高野連の高野是貴理事長は28日、「あくまで、スポーツマンシップに則ってチーム作りをしていただきたい」と語り、顕著に活発化している「強化競争」に対して自粛を求める意見文を全国に配布した。来年からは一部を違反とする方向で決定しつつあり、厳罰に処せられる可能性もあるとのこと。

近年、各高校では盛んに外国籍生徒を招聘する「助っ人生徒」が常識化しつつある。実際、昨年のベンチ入り生徒を見る限り、半数が外国籍だった。決勝戦では、宮城代表の鶴本高校のエース、アレックス・ヨハンセン君(アメリカ)と千葉代表新井商業高校のエース、金達民君(韓国)の投げ合いだった。外国籍の先発投手による決勝戦は、3年連続4度目。一方、ベンチ入りした日本人の生徒は10年連続で減少している。

また、高校間では「留学」と称したトレードが頻繁に行われ、一部では留学費用の名目で高額の移籍金が動いている事例も判明している。
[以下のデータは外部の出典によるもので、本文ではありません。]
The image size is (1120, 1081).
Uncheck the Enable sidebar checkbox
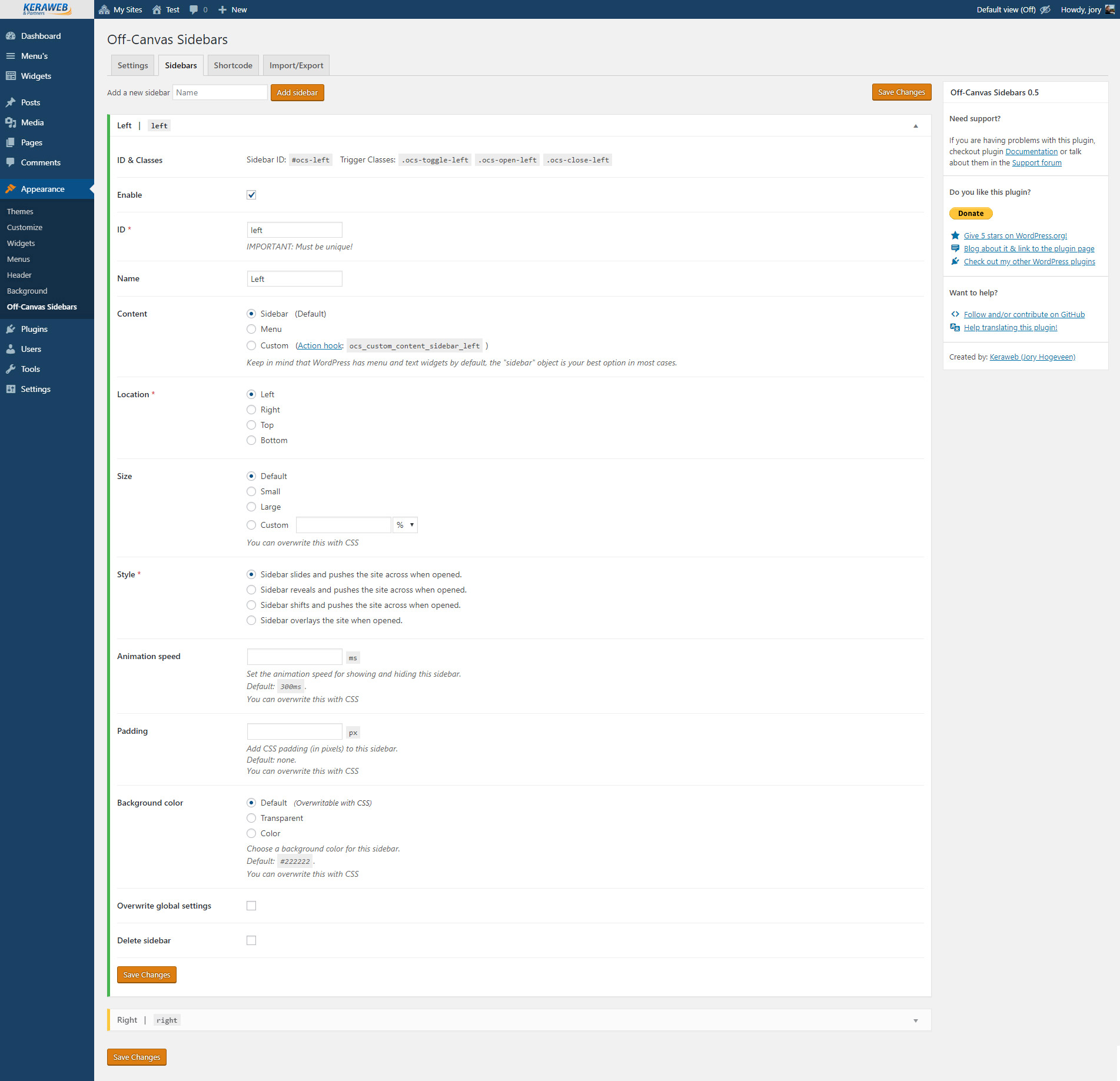pyautogui.click(x=251, y=195)
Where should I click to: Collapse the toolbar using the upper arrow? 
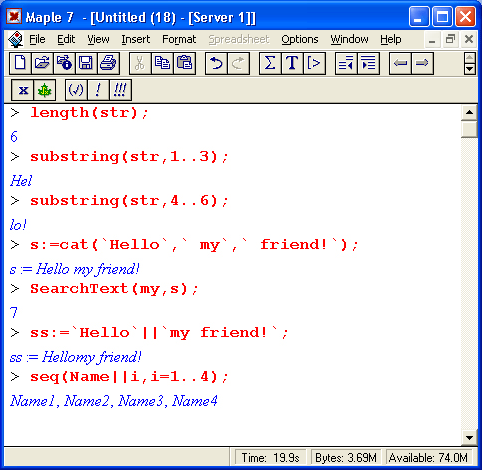tap(470, 58)
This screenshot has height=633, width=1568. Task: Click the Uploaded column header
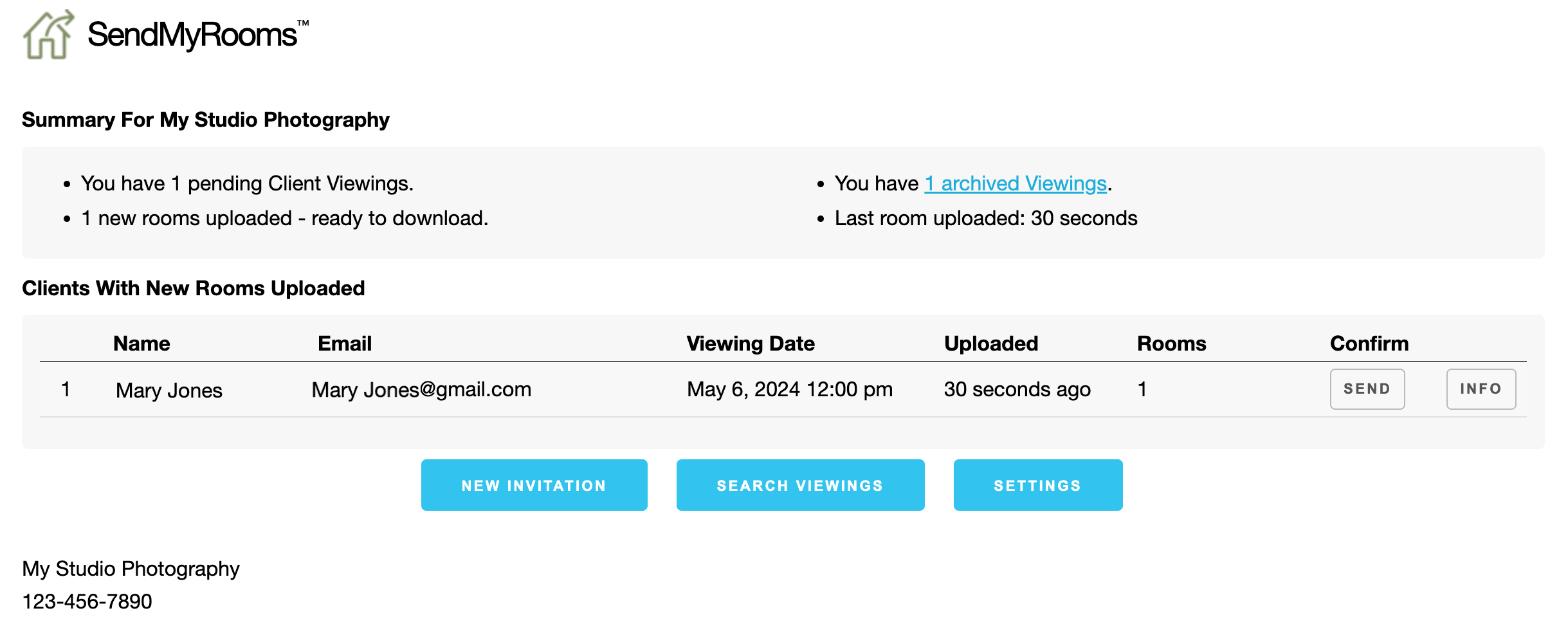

特定の金満校による選手のかき集め問題が深刻化しており、東京都の慈愛案津高校は今回、名指しで批判された。

監督も、外部から招く体制が合法化して以来、各校がこぞって「名将」を呼び寄せた。中でも、南海高校(鹿児島)は野村克哉氏、毬名高校(兵庫)は長谷川滋年氏が監督を務め、矢野木津高校(東京)は、ロジャー・クレヌンス氏が「総名誉監督」となっている。

こ のように、外国人選手の増加やトレードなど、半ば「プロ化」が目立つ高校球界の原因は、野球人気の低迷。世界的に競技人口の少ない野球にあって、プロとし て成り立つのは日本、アメリカ程度。そこで、外国人枠が撤廃されている日本球界入りを目指す外国籍の青年が、自ら志願して留学していることもある。

韓国では3年前にプロ野球が廃止され、アメリカでも人気は年々低下。オリンピック競技からも外された現在、日本国内で野球を志す高校生は少なく、こちらも問題となっている。